··· TEXTO DE LEITURA ···
Jovem faz exercícios físicosO ortopedista Dr. Fábio Farias, que atende na Santa Casa de Ituverava e em consultório na Clínica Bitar, alerta sobre um sério problema de saúde, porém ainda pouco difundido: a Tríade da Atleta Feminina.
A Tríade da Atleta é uma síndrome de distúrbios alimentares, amenorréia e osteoporose. Os componentes da Tríade estão inter-relacionados na etiologia, patogênese e nas consequências. Devido à definição recente da Tríade, estudos de prevalência ainda não foram concluídos. Contudo, não ocorre somente em atletas de elite, mas também em jovens fisicamente ativos e mulheres que participam em uma ampla série de tipos de atividade física.
“A Tríade pode resultar em declínio do desempenho físico, aumento da morbidade clínica e psicológica e também um aumento da mortalidade”, explica o Dr. Fábio Faria.
“As pressões internas e externas às quais são submetidos jovens e mulheres para atingir ou manter um peso corporal irrealmente baixo, está por trás do desenvolvimento desses distúrbios”, ressalta.
Diagnóstico
Ainda segundo ele, a Tríade é frequentemente negada, não diagnosticada e subnotificada. “Os profissionais da área de Medicina do Esporte devem estar atentos à patogenia inter-relacionada e à apresentação variada dos componentes da Tríade. Devem ser capazes de reconhecer, diagnosticar e tratar ou encaminhar mulheres com qualquer um dos componentes da Tríade”, lembra.
“As mulheres que constatarem um dos componentes da Tríade devem ser investigadas se também sofrem de outros. A investigação da doença de ser feita no momento em que a pessoa apresentar os seguintes sintomas: alterações menstruais, padrões alterados de alimentação, alterações do peso corporal, arritmias cardíacas, incluindo bradicardia, depressão ou fraturas de estresse”, alerta o médico.
Área Esportiva
Todos os profissionais da área de Medicina do Esporte e incluindo técnicos e treinadores, devem aprender sobre a prevenção e o reconhecimento dos sintomas e riscos da Tríade.
“Todos os profissionais que trabalham com jovens e mulheres fisicamente ativas devem prescrever um treinamento que seja medicamente e psicologicamente adequado. É important evitar pressionar as jovens e mulheres a reduzir o peso. Os profissionais devem conhecer conceitos básicos sobre nutrição e encaminhar as atletas para aconselhamento nutricional e avaliação médica e de saúde mental, quando necessário”, ressalta.
··· SEÇÃO DE DADOS ···
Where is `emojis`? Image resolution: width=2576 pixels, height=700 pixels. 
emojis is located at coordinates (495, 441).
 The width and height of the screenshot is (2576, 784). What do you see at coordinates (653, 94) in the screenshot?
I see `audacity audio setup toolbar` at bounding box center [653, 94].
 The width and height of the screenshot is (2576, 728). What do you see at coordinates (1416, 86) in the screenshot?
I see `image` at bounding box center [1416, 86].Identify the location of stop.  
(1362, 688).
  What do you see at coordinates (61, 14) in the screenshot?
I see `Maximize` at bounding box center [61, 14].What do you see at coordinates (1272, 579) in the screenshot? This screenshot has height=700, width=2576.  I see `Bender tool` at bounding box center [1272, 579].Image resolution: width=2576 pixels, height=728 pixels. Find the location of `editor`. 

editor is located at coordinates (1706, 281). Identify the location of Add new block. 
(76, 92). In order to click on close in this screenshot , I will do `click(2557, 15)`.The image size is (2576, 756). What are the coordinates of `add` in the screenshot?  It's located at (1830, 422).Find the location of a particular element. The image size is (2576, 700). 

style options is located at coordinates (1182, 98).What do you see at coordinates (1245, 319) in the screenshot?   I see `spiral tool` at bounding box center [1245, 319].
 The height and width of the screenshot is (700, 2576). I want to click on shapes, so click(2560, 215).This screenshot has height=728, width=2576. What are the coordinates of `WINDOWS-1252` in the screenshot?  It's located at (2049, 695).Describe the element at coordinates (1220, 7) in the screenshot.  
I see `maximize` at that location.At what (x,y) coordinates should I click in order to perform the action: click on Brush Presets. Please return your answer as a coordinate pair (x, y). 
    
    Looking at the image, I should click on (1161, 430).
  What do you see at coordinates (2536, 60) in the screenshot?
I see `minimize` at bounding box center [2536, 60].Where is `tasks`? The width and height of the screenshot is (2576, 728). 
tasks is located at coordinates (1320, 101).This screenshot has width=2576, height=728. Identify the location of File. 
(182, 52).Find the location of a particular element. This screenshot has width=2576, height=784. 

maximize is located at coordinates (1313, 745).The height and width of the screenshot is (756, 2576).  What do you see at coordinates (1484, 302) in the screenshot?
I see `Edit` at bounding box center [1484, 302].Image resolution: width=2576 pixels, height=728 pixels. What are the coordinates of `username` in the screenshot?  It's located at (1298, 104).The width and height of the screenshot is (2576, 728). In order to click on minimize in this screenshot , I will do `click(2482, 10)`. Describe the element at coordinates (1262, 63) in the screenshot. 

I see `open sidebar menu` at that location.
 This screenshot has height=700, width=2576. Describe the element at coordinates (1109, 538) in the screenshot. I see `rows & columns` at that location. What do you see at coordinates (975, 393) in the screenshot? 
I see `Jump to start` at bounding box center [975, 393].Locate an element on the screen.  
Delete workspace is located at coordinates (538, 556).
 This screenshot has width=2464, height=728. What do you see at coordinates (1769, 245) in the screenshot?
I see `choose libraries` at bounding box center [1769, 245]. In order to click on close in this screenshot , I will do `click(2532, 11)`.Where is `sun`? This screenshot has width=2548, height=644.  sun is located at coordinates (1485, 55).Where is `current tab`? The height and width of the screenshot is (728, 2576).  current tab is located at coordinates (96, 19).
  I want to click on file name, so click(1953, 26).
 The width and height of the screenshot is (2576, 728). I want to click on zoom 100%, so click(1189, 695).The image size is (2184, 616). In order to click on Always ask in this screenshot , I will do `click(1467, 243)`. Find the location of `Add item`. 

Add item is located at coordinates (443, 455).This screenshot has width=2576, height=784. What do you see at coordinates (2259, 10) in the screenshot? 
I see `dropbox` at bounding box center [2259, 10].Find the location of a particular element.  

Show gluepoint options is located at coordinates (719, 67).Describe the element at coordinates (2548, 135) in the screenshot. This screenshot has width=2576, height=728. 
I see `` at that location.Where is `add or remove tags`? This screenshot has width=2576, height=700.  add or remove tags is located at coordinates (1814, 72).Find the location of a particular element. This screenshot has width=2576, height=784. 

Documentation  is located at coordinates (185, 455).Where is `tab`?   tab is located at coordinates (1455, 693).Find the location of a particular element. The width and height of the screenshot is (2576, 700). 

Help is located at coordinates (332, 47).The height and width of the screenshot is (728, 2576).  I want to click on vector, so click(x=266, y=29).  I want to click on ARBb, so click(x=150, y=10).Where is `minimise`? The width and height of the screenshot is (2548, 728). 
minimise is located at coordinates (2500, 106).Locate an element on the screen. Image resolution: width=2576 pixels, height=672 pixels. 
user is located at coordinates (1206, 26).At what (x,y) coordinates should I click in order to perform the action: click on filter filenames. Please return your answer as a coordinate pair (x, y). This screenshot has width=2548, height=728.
···
● EXERCÍCIOS PROPOSTOS:
1. Liste os sintomas que, segundo o texto sobre a Tríade da Atleta Feminina, indicam o momento em que a doença deve ser investigada.
2. Prossiga com o texto sobre a Tríade da Atleta Feminina a partir da última frase apresentada.
As entradas são material à parte e não fazem parte do texto.

● RESPOSTAS DOS EXERCÍCIOS:
1.
- alterações menstruais
- padrões alterados de alimentação
- alterações do peso corporal
- arritmias cardíacas, incluindo bradicardia
- depressão
- fraturas de estresse

2.
“Os pais devem evitar pressionar suas filhas a fazerem dieta e reduzirem o peso. Os pais devem ser esclarecidos sobre os sinais de alerta da Tríade e procurar um tratamento clínico para as suas filhas se esses sinais estiverem presentes”, lembra.
Responsabilidade de prevenção
O médico ainda lembra que os profissionais da área de Medicina do Esporte, os administradores desportivos e as autoridades governamentais ligadas à área de esportes, têm a responsabilidade conjunta na prevenção, diagnóstico e tratamento da Tríade.
“As instituições governamentais devem trabalhar no sentido de oferecer oportunidades de programas educacionais para os técnicos para esclarecê-los e habilitá-los profissionalmente. Deve-se trabalhar no sentido de desenvolver programas para monitorizar os técnicos e outros profissionais envolvidos para assegurar práticas de treinamento seguras”, destaca.
“A qualquer sinal do problema de saúde, as mulheres devem ser encaminhadas para avaliação médica de qualquer um dos sintomas da Tríade. Estudos adicionais são necessários para melhor esclarecer a prevalência, causas, formas de prevenção, tratamento e sequelas da Tríade”, completa o ortopedista.
O profissional
Dr. Fábio Farias, 30 anos, nasceu em Novo Horizonte, região de São José do Rio Preto, e é casado com a Nayara Vieira Ciampi. Ele é ortopedista pela Sociedade Brasileira de Ortopedia e Traumatologia (SBOT), especialista em Pé e Tornozelo, assistente no Hospital Sírio Libanês em São Paulo Ele atua na equipe de Ortopedia da Santa Casa de Ituverava e atende na Clínica Bittar.